Procrastination is the key. And a capacity for selective attention. I can always deal with it next time.
Next time was this morning, a beaut, gingery light upon bliss and blight alike. In the midst of a general radiance sits the bin. A calla lily protrudes from its midsection like a baby kangaroo.
On my knees, I lift the ground level hatch and thrust my sharpshooter shovel into the pile. I’m surprised by the feel of the resistance, substantial yet yielding, tempting me to believe that there is some compost, and that it will be fairly easy to withdraw.
Incredibly, 6 5-gallon buckets worth. Once I get it all, I remove the undigested top layer, empty the bin completely, then put it back, and add today’s accumulation, 3 bags worth. Including the calla. With the hose I give the pile a moistening, and while I’m at it, wash down the bin, scrubbing it with the palms of my hands.

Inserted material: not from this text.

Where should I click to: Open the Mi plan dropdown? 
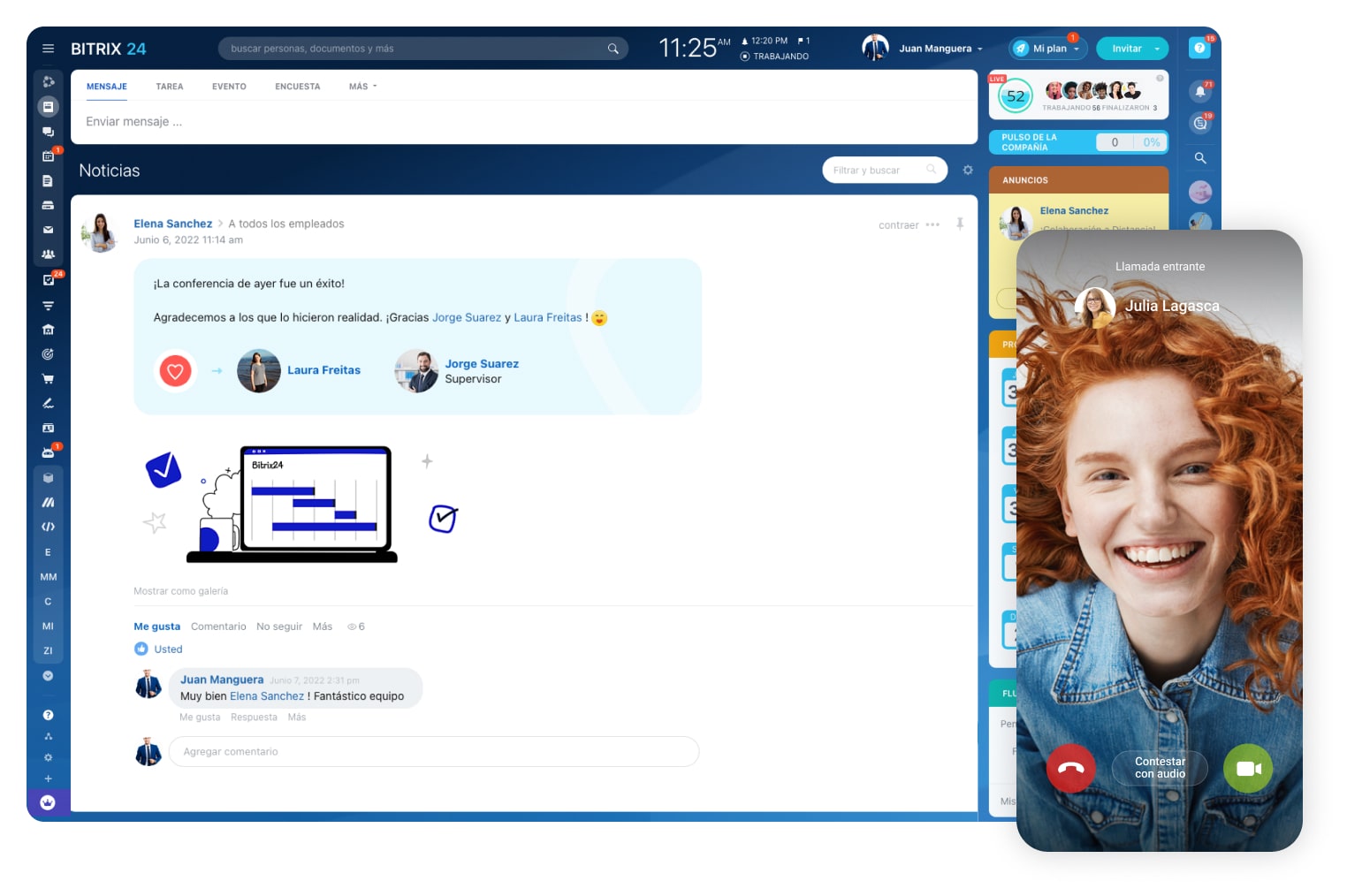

On a low brick retaining wall lie three items uncovered: a stainless steel spoon, a red-handled scissors, and a translucent marble with a cerulean drift. They look like a hieroglyphic which, with some coaching, I could read.
I put the spoon and the scissors in an empty clay pot and drop the marble in my pocket, a migrating treasure from a country of blissful worthlessness. My pocket is a way station for where it will next get lost.